The National Television Awards aired last night (9 September), a night of happiness, celebration and tribute for those who produce, direct and star in television productions.
Among those who won an award for their contribution to television, Good Morning Britain presenter Kate Garraway won an award for her documentary, Finding Derek.
The documentary was highly acclaimed for its emotional insight into her husband’s recovery from Covid, how the illness affected her family and the long recovery process for those who survived the illness but were impacted significantly by it.
So, what did Garraway say as she accepted her award, what other documentaries were nominated for the category - and what is Finding Derek about?
What is Finding Derek about?
Finding Derek is a documentary produced in 2020, during the coronavirus pandemic. It is fronted by GMB presenter and Smooth radio host Kate Garraway and tells the story of her family as her husband, Derek Draper, battles the repercussions of Covid.
The 54 year old allowed cameras into her last year, as she attempted to juggle the tragic illness which had overtaken Derek’s body, while raising their two children - Darcey and William, and working as a broadcaster.
Derek was struck down with coronavirus at the very beginning of the pandemic, in March 2020, and was treated in ICU.
While he did eventually overcome coronavirus, his body had already begun to shut down and he had slipped into a coma. In the months following, his kidneys failed, his liver and lungs were left damaged and his heart and pancreas were malfunctioning.
Speaking about her husband back in July 2020, Garraway said: “Derek is the sickest person the team of doctors in the lung hospital have treated, who has lived. His kidneys have failed, his liver’s failed. His heart is being supported by medicine.”
He is thought to be the UK’s longest surviving coronavirus inpatient, spending over a year in hospital.

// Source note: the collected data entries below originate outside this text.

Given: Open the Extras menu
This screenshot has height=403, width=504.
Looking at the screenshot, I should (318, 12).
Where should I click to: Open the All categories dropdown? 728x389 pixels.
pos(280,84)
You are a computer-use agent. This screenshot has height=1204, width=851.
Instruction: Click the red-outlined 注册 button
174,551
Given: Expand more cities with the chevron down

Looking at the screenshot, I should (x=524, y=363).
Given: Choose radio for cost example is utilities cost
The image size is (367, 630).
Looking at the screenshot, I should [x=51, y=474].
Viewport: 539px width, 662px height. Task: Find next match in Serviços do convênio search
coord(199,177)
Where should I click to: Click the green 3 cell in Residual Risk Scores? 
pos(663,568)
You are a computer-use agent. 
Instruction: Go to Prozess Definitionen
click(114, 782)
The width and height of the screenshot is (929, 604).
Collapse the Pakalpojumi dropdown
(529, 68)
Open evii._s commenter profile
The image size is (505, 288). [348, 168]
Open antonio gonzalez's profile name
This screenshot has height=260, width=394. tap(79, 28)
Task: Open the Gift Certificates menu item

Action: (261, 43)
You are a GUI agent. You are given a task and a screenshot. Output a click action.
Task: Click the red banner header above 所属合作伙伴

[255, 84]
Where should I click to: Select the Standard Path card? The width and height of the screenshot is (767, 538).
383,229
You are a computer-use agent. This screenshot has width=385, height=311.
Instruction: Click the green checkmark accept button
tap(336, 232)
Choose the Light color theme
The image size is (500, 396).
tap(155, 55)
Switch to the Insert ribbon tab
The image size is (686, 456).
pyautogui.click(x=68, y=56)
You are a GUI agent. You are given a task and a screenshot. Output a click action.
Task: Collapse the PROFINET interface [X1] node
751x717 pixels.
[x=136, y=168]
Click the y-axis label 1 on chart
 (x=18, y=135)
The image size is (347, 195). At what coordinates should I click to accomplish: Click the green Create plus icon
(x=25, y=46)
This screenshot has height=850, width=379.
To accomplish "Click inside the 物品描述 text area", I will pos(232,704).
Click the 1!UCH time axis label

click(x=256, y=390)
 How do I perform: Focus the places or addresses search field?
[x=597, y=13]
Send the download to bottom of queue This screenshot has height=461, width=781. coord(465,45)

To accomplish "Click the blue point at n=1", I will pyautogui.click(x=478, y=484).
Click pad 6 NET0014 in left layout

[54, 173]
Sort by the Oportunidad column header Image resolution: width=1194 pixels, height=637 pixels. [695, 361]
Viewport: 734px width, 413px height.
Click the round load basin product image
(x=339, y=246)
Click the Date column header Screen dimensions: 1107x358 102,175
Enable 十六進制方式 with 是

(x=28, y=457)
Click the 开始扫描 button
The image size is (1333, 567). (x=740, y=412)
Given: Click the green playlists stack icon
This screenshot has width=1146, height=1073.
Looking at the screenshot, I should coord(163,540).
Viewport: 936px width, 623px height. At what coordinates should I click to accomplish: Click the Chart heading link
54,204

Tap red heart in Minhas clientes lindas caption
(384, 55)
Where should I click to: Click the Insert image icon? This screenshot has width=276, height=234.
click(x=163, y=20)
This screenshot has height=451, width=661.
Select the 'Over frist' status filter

Derek is now home with his family, but still requires around the clock care.
What did Garraway say upon winning her award?
Garraway received a standing ovation as she rose to her feet, her head in her hands, and accepted the award for Best Authored Documentary.
At first, she admitted she was lost for words and one of the documentary’s production team spoke a few words.
Then, Garraway thanked ITV for giving her the opportunity to tell her story, admitting Derek’s health was touch-and-go so no one really knew what the outcome would be.
“Thank you so much, it was a hugely brave decision by ITV to commission this. They didn’t really know exactly what they were making, they didn’t know they were making a story about bereavement or triumph,” she said, adding: “When Lucy (Wilcox, Director of the documentary) turned up at my house, she didn’t know if it would be about a family grieving or relief, and in the end, it ended up being something between the two.”
She went on to thank the public for their votes and paid tribute to Derek, her husband of 16 years.
Garraway said: “Thank you so much for voting. I wonder if the reason you did it is because our story is your story.
“We’ve all been touched by the pandemic. Whether it’s livelihood, mental health, or all the other extraordinary documentaries which have been highlighted and nominated tonight, they have also been affected by the pandemic.”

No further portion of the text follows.